Film footage of the EOD Tech going in and the device goining off!
He lived,thank God.
I remember it,the boy's from the Wack patroling the Air Port with SMG's,F.N.'s helemts on,the observation deck closed and has never been reoponed since.
I was what 14,15?

When I first came to Canada from the U.K. in 64,arrived in Montreal and stayed at my grand perents house and they told us don't answer the door,go to the mail box etc.
We asked why? Mail Box bombs,yes it goes back that far.


----------



## FormerHorseGuard (3 Aug 2005)

i wrote a paper on the flq crisis in my  grade 13 history class, one of the books I read  metioned that  because of the army being called out for  police duty in canada and the tracked equipment looked too much like tanks in down town montreal and quebec city that  was one of the reasons the avgp wheeled came into service.

as for equipment used prior to that , my grandfather was the EOD Officer for Quebec City based there with the RCOC. He use to drive his own car on bomb calls because they  wanted to keep it low key  that  the army was dealing with the bombis and other eod work.

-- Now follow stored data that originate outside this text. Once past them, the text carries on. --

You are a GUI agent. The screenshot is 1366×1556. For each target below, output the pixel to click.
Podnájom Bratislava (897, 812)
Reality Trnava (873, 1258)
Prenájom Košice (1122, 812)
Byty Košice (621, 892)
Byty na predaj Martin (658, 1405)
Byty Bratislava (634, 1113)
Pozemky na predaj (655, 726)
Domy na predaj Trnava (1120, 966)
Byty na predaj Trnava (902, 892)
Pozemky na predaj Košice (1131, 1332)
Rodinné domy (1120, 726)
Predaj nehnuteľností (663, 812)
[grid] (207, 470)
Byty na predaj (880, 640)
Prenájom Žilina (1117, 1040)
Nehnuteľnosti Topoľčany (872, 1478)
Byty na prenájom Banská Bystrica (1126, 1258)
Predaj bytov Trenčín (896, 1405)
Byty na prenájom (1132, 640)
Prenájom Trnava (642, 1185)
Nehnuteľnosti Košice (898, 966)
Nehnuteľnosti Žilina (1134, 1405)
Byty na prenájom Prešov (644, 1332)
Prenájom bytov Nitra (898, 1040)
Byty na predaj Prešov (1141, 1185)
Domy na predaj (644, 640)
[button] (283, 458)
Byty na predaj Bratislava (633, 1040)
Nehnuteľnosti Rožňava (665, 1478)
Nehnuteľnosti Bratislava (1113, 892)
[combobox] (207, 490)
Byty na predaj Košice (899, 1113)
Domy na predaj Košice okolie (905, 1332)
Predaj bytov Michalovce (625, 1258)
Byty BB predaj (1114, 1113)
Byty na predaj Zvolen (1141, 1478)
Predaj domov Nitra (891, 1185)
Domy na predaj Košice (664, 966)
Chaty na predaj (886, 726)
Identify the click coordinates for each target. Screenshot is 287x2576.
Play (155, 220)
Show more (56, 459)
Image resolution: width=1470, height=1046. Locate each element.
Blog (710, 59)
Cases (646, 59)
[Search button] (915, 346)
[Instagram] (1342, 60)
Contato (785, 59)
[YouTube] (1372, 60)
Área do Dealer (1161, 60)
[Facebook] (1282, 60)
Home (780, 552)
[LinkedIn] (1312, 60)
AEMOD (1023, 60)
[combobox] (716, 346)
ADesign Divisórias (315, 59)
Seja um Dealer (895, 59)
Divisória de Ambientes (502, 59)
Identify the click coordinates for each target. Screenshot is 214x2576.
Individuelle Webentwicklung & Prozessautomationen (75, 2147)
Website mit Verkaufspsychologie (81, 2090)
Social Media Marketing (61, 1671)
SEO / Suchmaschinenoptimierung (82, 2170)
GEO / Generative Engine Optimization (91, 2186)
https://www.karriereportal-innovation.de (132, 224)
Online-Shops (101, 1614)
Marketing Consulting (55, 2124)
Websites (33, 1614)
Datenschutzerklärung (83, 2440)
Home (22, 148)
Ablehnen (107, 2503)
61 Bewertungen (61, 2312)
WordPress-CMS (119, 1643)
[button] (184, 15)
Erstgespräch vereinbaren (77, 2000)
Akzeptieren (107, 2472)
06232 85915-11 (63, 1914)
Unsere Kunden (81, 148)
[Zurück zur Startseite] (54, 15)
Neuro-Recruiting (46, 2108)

jsut some thoughts for you


----------



## 54/102 CEF (3 Aug 2005)

Follow me Boys! 

http://carlisle-www.army.mil/usawc/Parameters/97autumn/maloney.htm

More at this Google Search -- the Cdn Op was called OPERATION ESSAY 

http://www.google.ca/search?as_q=laporte&num=10&hl=en&btnG=Google+Search&as_epq=Operation+Essay&as_oq=FLQ+QUEBEC&as_eq=&lr=&as_ft=i&as_filetype=&as_qdr=all&as_occt=any&as_dt=i&as_sitesearch=&safe=images

The last hit was by a gunner who was there......


----------



## FlightSergeantRose (4 Sep 2005)

good read


----------



## medicineman (6 Sep 2005)

Here is a google search on Operation Ginger - also part of the deployment under the War Measures Act.

MM


----------



## DFW2T (6 Sep 2005)

Wesley H. Allen said:
			
		

> If I remember correctly, a CF Member was killed as his 9mm SMG went off as he 'debussed' of the back of M35 Cdn 2 1/2T (Duece) truck.
> 
> Do a search for that.
> 
> ...


----------



## DFW2T (6 Sep 2005)

Wesley H. Allen said:
			
		

> If I remember correctly, a CF Member was killed as his 9mm SMG went off as he 'debussed' of the back of M35 Cdn 2 1/2T (Duece) truck.
> 
> Do a search for that.
> 
> ...


Interesting.... My Father was a Gunner  and he told me about this event many times.  As I've been trying to get him on line for a while now (now that he's finally got a computer)  I think this may motivate him to subscribe. ................... He was on the Deuce.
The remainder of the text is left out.